--- Text block Enclosed Below ---

Dear Reader. I am sorry. This episode is going to be long. Not because I recently re-opened the Arabian Nights. Not only. It is a long story for the overwhelming amount of things and changes that happened in the first hours and days of our adventure.
These are Travel Journals, not “Travel Back Cover Resume”, after all.
I will not mind if you skim over this episode (especially that I will know nothing about it). But if you like to read, you will find that each detail is an important part of the whole adventure.
Let’s get into the story…
Yes. That is how our journey started. With the news of a hurricane coming right our way.
After a good 5½-hour direct flight from Oakland, CA, we slowly start our descent, and, passing under the clouds, we start to see the beautiful dark red coast of Līhu’e, main city of Kaua’i island.
Turquoise and deep blue ocean, black lava rock, red soil, lush green landscapes… the paradise we see from our small window is enough to give our bodies a first adrenaline rush.
“- We’re here!!”
At the gate, we leave the A/C-ed plane to enter a new hot and humid environment. It is surprising at first, as we are used to cold and sterilized airports. Here, except for the ones between you and the tarmac, there are no windows, and you can feel and smell the wind.
“Welcome to the Garden Island” says the sign at the exit, and it really is how it feels.
We get our backpacks, and sit and wait for the bus that will bring us downtown. I am on the phone, checking my Couchsurfing messages, Tetyana is sewing, fixing my Tunisian fabric sandals.
My mind switches back to “planning mode” for a bit and reviews how the upcoming days will unfold, as if I need to remember and double-check:
- Day 1: get supplies and head to the North Shore, close to the trailhead. Sleep at Eli’s (CouchSurfer) ;
- Day 2, 3 & 4: hike the Kalalau trail. 11 miles one-way, strenuous, one of the 20 most dangerous hikes, but taking place in the middle of the untouched paradisiac nature named Nā Pali Coast. Camping ;
- Day 5 & 6: back to Līhu’e to get the rental car (would be silly to pay for the first four days while we will be hiking, and the car waiting on a parking lot), rest and explore the South Shore, while staying in Kōloa at Yvonne’s ;
- Day 7 & 8: Waimea Canyon and Koke’e State Park. Exploring the top of the island. Cool and humid conditions expected. Nothing but trails and nature. Camping ;
- Day 9: early packing, airport, fly to Big Island.
I pulled some hair off to make this itinerary, got lucky finding super late permits for Kalalau (they are very limited—60 permits per day, meaning 60 people per day authorized on the trail and campgrounds!— and usually get sold out up to a year in advance, found them 3 weeks before, a group probably cancelled, our luck), looking for hosts, messaging, finding activities…
Anyway! Let’s start our adventure!

--- End of Enclosed Text block ---
--- Recorded data Enclosed Below ---

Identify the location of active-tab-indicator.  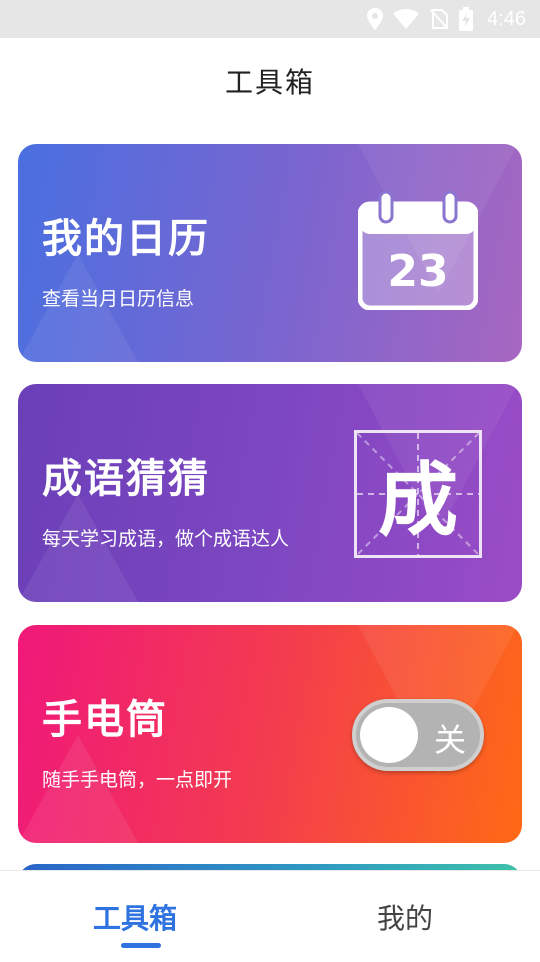
(141, 946).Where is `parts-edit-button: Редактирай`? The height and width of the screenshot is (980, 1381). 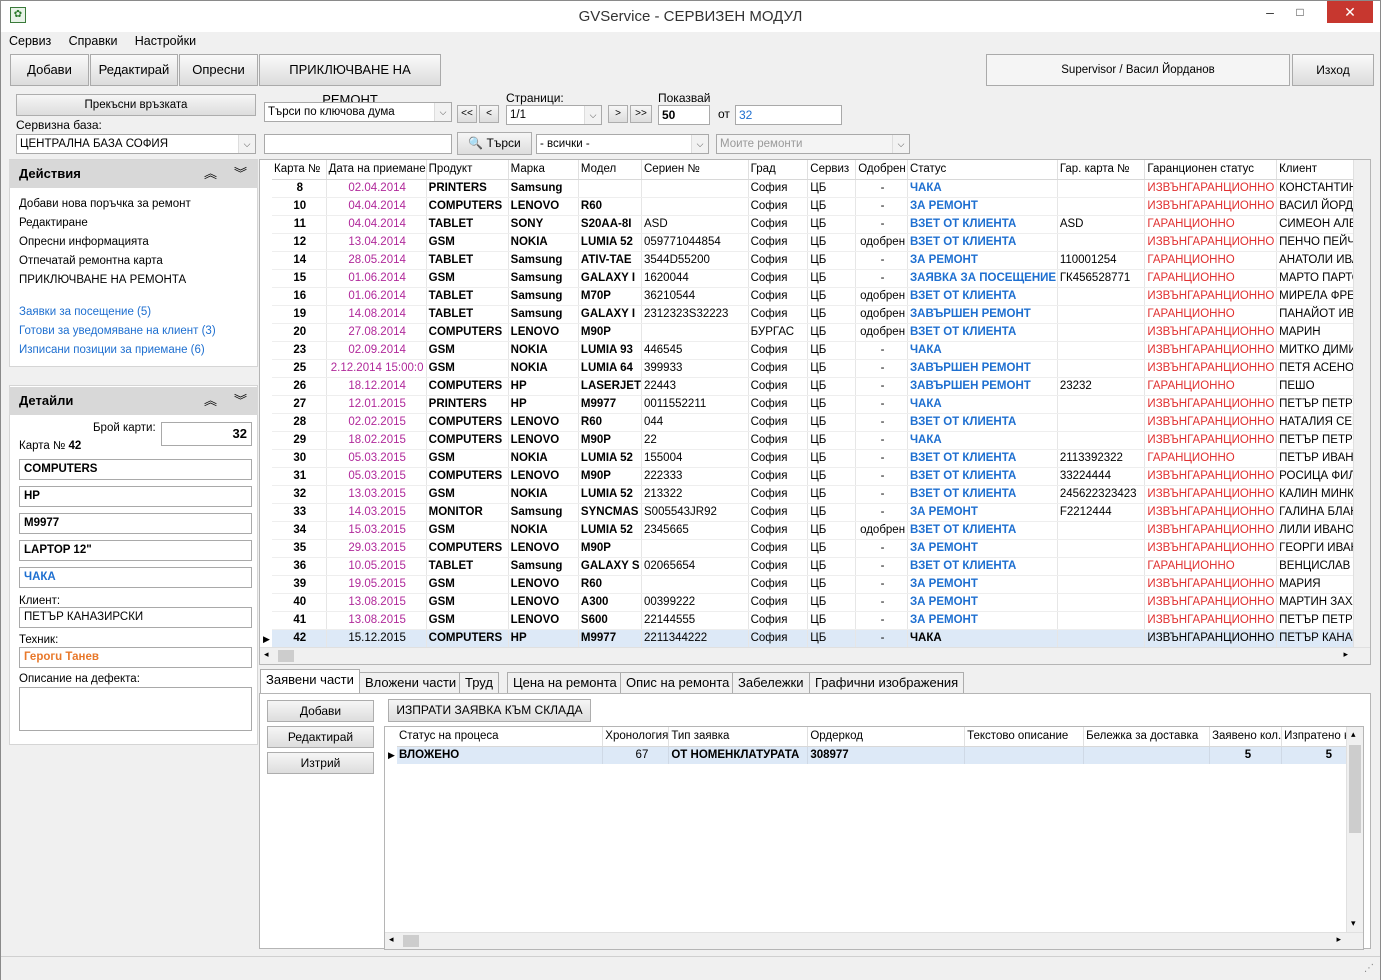 parts-edit-button: Редактирай is located at coordinates (320, 737).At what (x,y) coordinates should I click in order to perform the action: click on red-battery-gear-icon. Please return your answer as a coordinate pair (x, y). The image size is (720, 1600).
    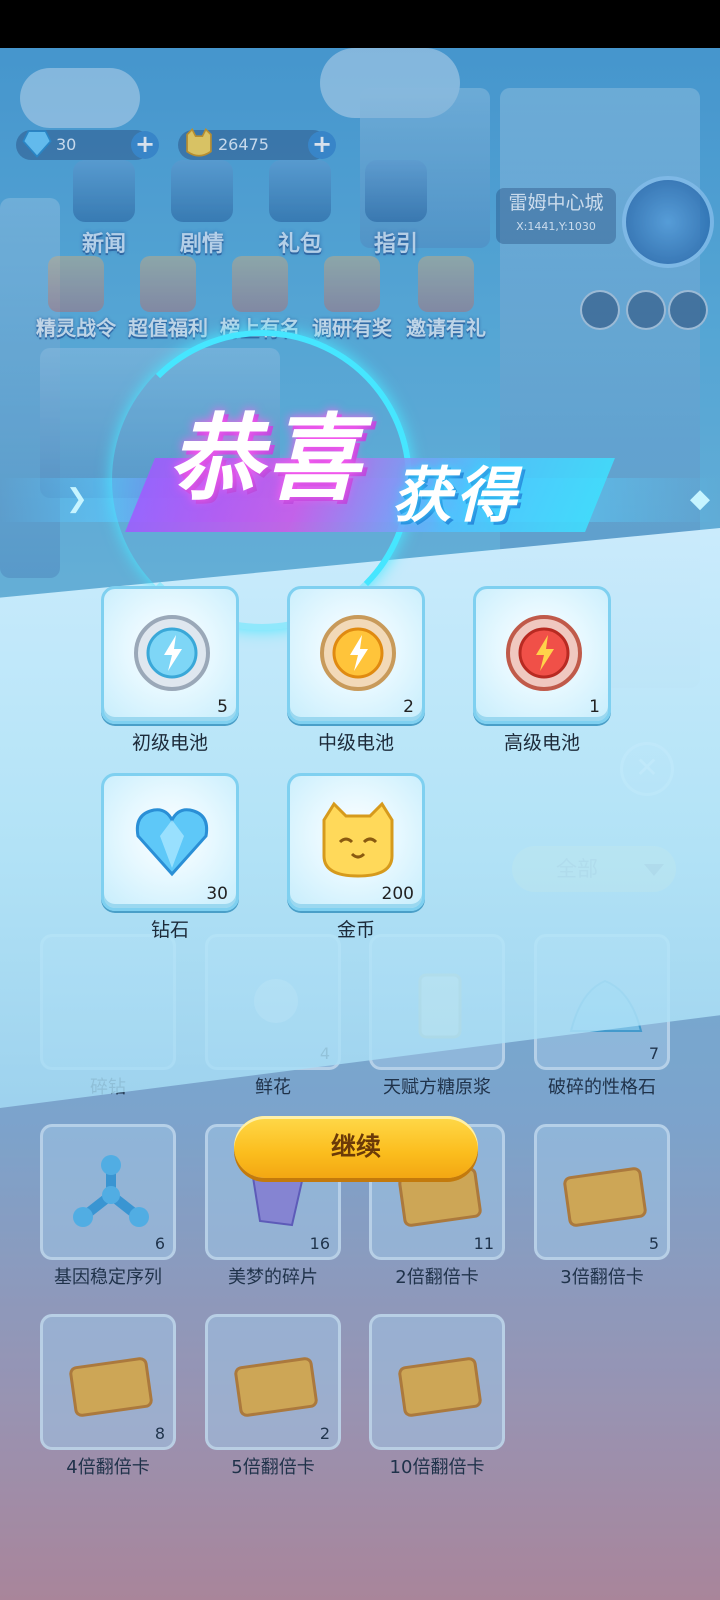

--- End of Enclosed Recorded data ---

Brief
Rewrite the Kaua'i travel journal from "We get our backpacks, and" to "Tunisian fabric sandals.", substituting "bags" for "backpacks". The material that comes after the Kaua'i travel journal stands on its own and is not part of the journal.

Answer to this exercise
We get our bags, and sit and wait for the bus that will bring us downtown. I am on the phone, checking my Couchsurfing messages, Tetyana is sewing, fixing my Tunisian fabric sandals.